TEXTO APRESENTADO:

'''

TEMPO DOS AMUADOS
TEMPO DOS AMUADOS
Chegou o “tempo dos
amuados”, termo pueril que cunhei nesse instante para definir uma legião de colegas e amigos de
profissão que precocemente foram colocados à deriva no mercado , sobretudo por
questões etaristas e, por consequência , do mercado que quer carne fresca
e cordata, plenamente afinada com os conceitos
tecnológicos e reducionistas que permeiam a lógica do jornalismo atual.
Não se trata de
saudosismo puro e simples. Ou , talvez, se trate. Fato é que vejo tal quantidade
de profissionais de bom quilate por aí a deriva que chego a crer que se juntos
estivessem comporiam a melhor redação do Brasil. Gente por volta dos 70, 60
anos e até menos. Assim é se nos parece.
Todo esse introito foi
para justificar o que vem agora : falar dos “nossos” primeiros tempos
profissionais. E esse texto foi motivado por conta de outro , escrito por um
colega do passado, José Augusto Ferraz, que comemorou 45 anos de “jornalismo de
transporte” evocando uma publicação onde estivemos juntos no começo dos anos 80
. A “ Boléia”, a revista do caminhoneiro , publicada pela Bloch Editores para
concorrer com a “clássica” “O Carreteiro” , publicada pela editora Abril de onde
viemos eu e o finado e querido Marco
Antonio Souto Maior que me adotou nos meus primeiros tempos. O Zé Augusto veio
logo depois.
No “Carreteiro” fiquei de
1978 a 1980 (eu tinha 18 anos quando lá comecei!) e de 1980 a 1982 fiquei na “Boléia”.
Quatro anos iniciais na profissão que me permitiram
bater perna e comer poeira pelas estradas do país e da América Latina se for
levar em conta uma longa viagem pela rodovia Pan Americana, cortando Argentina,
Chile e Peru. Com perdão do clichê foi nessa lida que aprendi a conhecer o
Brasil real, o tal “Brasil profundo” termo pedante cunhado por quem nada
conhece do país.

'''

TAREFA ESCRITA A: Extraia do texto sobre o “tempo dos amuados” o trecho que começa com as palavras “Todo esse introito” e termina com “logo depois.”.
TAREFA ESCRITA B: De acordo com o texto sobre o “tempo dos amuados”, qual editora publicava a revista “Boléia”?
TAREFA ESCRITA C: Dê continuidade ao texto sobre o “tempo dos amuados” a partir do ponto em que ele termina.

DADOS FORNECIDOS:
'''

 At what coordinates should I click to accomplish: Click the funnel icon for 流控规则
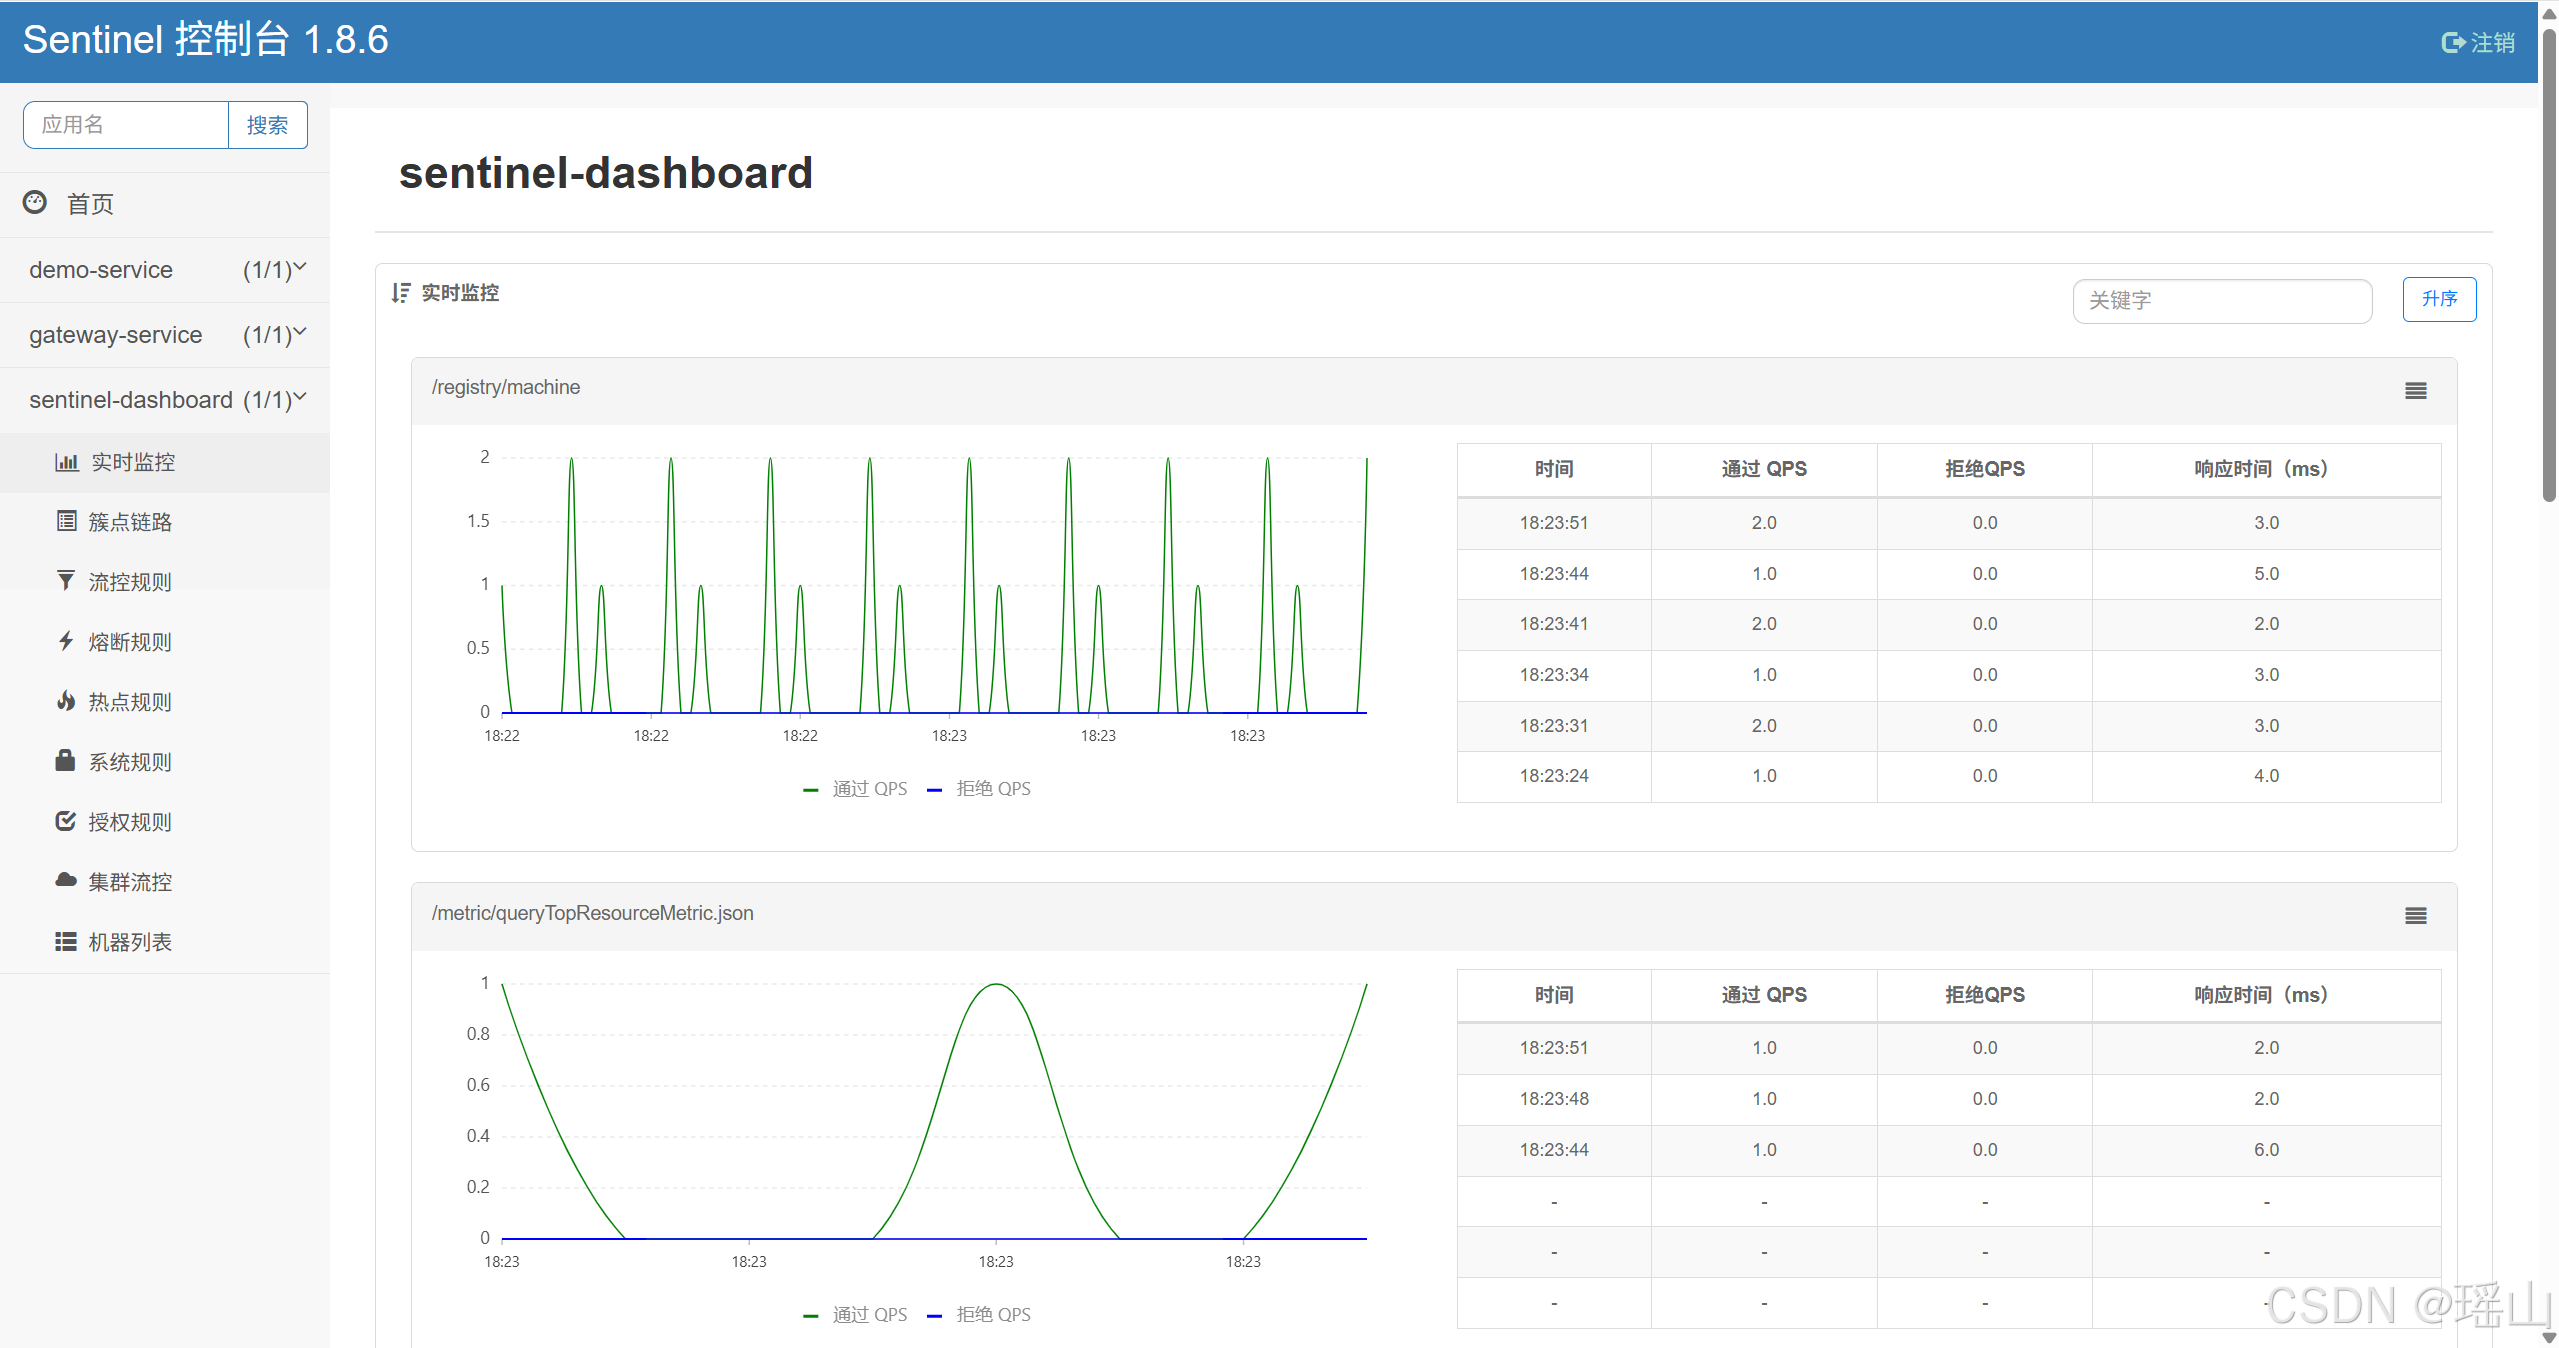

'''

RESPOSTA FINAL A:
Todo esse introito foi
para justificar o que vem agora : falar dos “nossos” primeiros tempos
profissionais. E esse texto foi motivado por conta de outro , escrito por um
colega do passado, José Augusto Ferraz, que comemorou 45 anos de “jornalismo de
transporte” evocando uma publicação onde estivemos juntos no começo dos anos 80
. A “ Boléia”, a revista do caminhoneiro , publicada pela Bloch Editores para
concorrer com a “clássica” “O Carreteiro” , publicada pela editora Abril de onde
viemos eu e o finado e querido Marco
Antonio Souto Maior que me adotou nos meus primeiros tempos. O Zé Augusto veio
logo depois.

RESPOSTA FINAL B: A Bloch Editores.

RESPOSTA FINAL C:
O texto do Zé Augusto me
fez olhar pelo retrovisor e misturar sensações e lembranças que se misturam em
quase meio século de profissão onde só no nicho “revistas” trabalhei e escrevi,
como colaborador, empregado e chefe para
muitas delas. A maioria extintas como as já mencionadas e outras mais como “Manchete”, “Ele&Ela”,
“Caros Amigos”, “Leia Livros” e outras vivas – algumas cambaleantes – como “Rolling
Stone”, “Trip”, “ Marie Claire” e outras . Mais de vinte se for contar revistas
corporativas para clientes grã-finos.
Lembrar tudo isso por
certo me inclui na lista dos “amuados”, aqueles que evocam os dias melhores que
já se foram. No entanto, como poderia se esperar, não me envergonho de nada
disso. Só constato que as revistas se extinguem e que “as coisas” mudaram para
pior. Por certo me dá alento poder segurar a mão de muitos desses “colegas
geracionais” e compartilhar boas lembranças . Podemos ser amuados, acuados ,
mas não derrotados. Para cada Jaguar que parte ficam dúzias de alienados e
cordatos. Mas isso é outra prosa.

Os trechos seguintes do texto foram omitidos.